Suddenly, Elder Anderson freaks out. The words of Elder Perry at Mission Conference return to his mind. "The most vital missionary in the formula is the trainer. If they do well, the mission does well. If they don't do well, however..." Elder Anderson abrupts the thought, as he knows the consequences of poor training are terrible indeed.

"Well, if you think I'm up to it president, then I know I can."

The phone call concluded shortly thereafter, and Elder Anderson starts thinking about his bag packing, his trip to prague, and his new work with a new greenie. It's interesting, because I've had some thoughts about both Liberec and new missionaries for the last month, but I thought that it was just pre-transfer fears. Turns out I was right, and that I'll be heading into the beautiful Czech christmas season with a new missionary, a new area, and a new responsibility. As always, I feel your prayers, but if you could turn up the volume so He can hear that much better, I'd appreciate it. I have no idea how I'm going to do this. At risk of sounding silly, 1 Nephi 3:7 comes to mind, but I still have no idea how this is going to go down. Here we go!

In interest of packing time and the oncoming craziness of getting my life stuffed into two suitcases again, I'm going to share some thoughts from a letter home recently. I hope this will help you in your realization of your place in our father's plan as well as what it means for us.

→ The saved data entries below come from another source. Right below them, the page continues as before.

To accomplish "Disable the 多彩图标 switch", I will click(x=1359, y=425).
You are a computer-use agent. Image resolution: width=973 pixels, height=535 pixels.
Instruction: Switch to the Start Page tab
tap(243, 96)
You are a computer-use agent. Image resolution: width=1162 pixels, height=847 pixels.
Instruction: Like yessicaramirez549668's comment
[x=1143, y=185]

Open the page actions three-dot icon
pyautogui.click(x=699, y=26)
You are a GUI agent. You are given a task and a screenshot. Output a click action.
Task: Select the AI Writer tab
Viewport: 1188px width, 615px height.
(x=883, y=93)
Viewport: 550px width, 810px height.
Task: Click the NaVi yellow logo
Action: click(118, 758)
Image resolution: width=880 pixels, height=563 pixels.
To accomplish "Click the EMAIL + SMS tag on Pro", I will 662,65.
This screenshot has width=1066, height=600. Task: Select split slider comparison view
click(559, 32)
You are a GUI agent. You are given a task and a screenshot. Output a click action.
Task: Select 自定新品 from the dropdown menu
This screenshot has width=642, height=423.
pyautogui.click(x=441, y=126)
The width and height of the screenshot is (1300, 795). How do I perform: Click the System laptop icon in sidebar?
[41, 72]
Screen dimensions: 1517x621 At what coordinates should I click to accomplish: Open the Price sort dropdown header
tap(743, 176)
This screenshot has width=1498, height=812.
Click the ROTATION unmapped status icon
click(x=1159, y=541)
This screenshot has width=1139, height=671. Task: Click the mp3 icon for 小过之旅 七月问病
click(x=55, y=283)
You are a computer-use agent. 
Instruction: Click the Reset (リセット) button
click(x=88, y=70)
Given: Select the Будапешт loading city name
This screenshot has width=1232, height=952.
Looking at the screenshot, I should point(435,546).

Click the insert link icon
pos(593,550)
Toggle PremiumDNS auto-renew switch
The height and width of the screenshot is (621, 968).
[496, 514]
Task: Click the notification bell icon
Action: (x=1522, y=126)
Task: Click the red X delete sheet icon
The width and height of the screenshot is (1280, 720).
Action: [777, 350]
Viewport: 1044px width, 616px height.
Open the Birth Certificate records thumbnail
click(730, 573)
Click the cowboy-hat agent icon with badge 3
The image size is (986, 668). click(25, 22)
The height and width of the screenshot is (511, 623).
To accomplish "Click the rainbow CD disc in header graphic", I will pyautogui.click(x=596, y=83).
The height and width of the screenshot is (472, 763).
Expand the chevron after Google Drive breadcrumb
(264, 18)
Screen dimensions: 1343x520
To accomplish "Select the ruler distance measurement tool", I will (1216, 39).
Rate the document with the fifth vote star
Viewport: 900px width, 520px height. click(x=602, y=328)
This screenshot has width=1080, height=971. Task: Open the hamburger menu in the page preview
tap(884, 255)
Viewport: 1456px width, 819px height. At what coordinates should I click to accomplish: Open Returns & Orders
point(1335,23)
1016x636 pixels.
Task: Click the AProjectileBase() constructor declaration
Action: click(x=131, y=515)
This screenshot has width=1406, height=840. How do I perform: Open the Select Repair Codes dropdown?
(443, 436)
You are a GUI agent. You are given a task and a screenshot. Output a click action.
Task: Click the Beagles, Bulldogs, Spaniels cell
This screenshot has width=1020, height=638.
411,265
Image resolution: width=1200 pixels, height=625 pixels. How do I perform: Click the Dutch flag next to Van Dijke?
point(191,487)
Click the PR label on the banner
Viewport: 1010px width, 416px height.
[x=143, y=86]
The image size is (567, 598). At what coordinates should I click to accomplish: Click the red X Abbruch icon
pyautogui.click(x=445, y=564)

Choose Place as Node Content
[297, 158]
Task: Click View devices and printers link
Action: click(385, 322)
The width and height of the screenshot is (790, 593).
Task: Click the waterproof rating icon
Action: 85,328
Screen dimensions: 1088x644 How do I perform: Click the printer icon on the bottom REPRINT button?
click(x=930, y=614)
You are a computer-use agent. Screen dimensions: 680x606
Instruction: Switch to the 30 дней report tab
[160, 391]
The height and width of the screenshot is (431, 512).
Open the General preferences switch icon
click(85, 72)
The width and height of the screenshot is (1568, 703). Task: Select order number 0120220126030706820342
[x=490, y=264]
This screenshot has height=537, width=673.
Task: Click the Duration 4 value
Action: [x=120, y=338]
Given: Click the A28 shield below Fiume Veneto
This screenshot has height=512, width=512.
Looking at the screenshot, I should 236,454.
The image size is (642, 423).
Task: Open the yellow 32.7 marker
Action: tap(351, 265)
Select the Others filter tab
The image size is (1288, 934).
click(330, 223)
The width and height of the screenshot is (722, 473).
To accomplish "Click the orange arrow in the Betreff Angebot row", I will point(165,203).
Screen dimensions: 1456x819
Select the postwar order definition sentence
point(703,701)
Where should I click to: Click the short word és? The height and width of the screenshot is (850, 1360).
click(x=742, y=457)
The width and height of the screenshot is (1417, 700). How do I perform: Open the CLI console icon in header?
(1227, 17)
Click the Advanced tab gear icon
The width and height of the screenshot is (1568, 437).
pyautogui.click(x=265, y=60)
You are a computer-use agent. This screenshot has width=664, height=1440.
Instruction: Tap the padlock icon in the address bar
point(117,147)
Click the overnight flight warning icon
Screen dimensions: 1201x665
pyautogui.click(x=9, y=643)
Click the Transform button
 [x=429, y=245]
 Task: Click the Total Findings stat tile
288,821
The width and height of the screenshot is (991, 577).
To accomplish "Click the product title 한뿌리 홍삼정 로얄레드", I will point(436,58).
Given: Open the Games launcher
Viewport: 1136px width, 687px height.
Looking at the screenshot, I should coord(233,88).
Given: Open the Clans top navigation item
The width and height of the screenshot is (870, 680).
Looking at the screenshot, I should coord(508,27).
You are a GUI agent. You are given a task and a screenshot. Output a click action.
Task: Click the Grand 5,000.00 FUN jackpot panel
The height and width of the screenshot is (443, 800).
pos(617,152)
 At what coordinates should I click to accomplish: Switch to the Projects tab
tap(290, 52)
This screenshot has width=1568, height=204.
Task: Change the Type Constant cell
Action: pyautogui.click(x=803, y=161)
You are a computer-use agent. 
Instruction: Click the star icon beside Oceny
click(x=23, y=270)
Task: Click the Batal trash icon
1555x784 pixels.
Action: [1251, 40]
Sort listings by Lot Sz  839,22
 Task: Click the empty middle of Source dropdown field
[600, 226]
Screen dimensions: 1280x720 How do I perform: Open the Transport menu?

Something neat I realized last week is that there is a deeper motivation to the plan of salvation than what we sometimes consider. For instance, if we understand the plan of salvation to be all about us doing what God wants because God wants it, about going to the celestial kingdom because God says so, then we aren't quite seeing the big picture still. I was having a rather rough day (because I asked for it in prayer - warning: if you ask for God to help you take a step, he'll take off the training wheels and give you a good push so that you can go, fall, and get his help again; it works every time :P) and was feeling incredible sorrow for things. It was in a godly way, not in a self pity sense. So many people without the gospel, so many people who just aren't getting it, my own state of weakness and the need for the atonement. We really are like the handcart pioneers, trapped in coves of snow, and not even of our own effort. We then had a lesson with a woman who is very confused and very catholic. We addressed praying and the Lord's prayer as a model prayer, not The prayer to be recited. When I mentioned that something we should do when praying is forgive others, she freaked out. "NO! No! I will not forgive people who have done..." and then she listed all these things she's bitter for. She went off! I just sat there and watched her in her place as she stunted her spiritual growth. And, of course, nothing I could do would make a difference. We're meeting with her again, but she was so bitter that I could barely stand it. Magnified by my emotional state, I started wondering: Why does it matter? Is it worth it? Seems like going to heaven just means an infinity of problems and suffering, and infinity of taking care of children you may never see again. Is it worth it?

In the midst of all this thinking and feeling, I felt the spirit nudge me. This entire experience was directed by the spirit, and I knew I'd be alright, but it was still hard to consider the hard facts. Is everything I'm doing worth it? And then the spirit suggested this: That's not the right question. The correct question that builds everything from the ground up is "What do I want?" What is it that I, as an agent, want? Do I want the telestial kingdom? Terestrial glory? Do I want to spend my life doing something else? I could? Why not? And then I realized something I already knew, but as an even broader principle. "Ask and ye shall receive. Seek and ye shall find. Knock, and it shall be opened unto you." God gives us exactly what we want. If I child honestly wanted coal for christmas, would a parent bother him with a shiny new bike? Thus, the question is "What do I want, because if it's what I want, then I will get it and I will pay whatever price is asked." Then, the greatest miracle of all happens. We realize that the only way to do that is by giving God the one thing he doesn't have. He doesn't have our agency. We are free agents unto ourselves to choose light or darkness, but the greatest miracle happens when exact opposites are playing out upon us, pulling equally and oppositely on us, and we take our one grain of agency that we possess, place it on the scales, and say "I will be a child of one of these. I choose God!" And the scales of that choice tip, even though your agency is just a grain of sand. I'm doing this because I want it, and no other force in the universe can change that!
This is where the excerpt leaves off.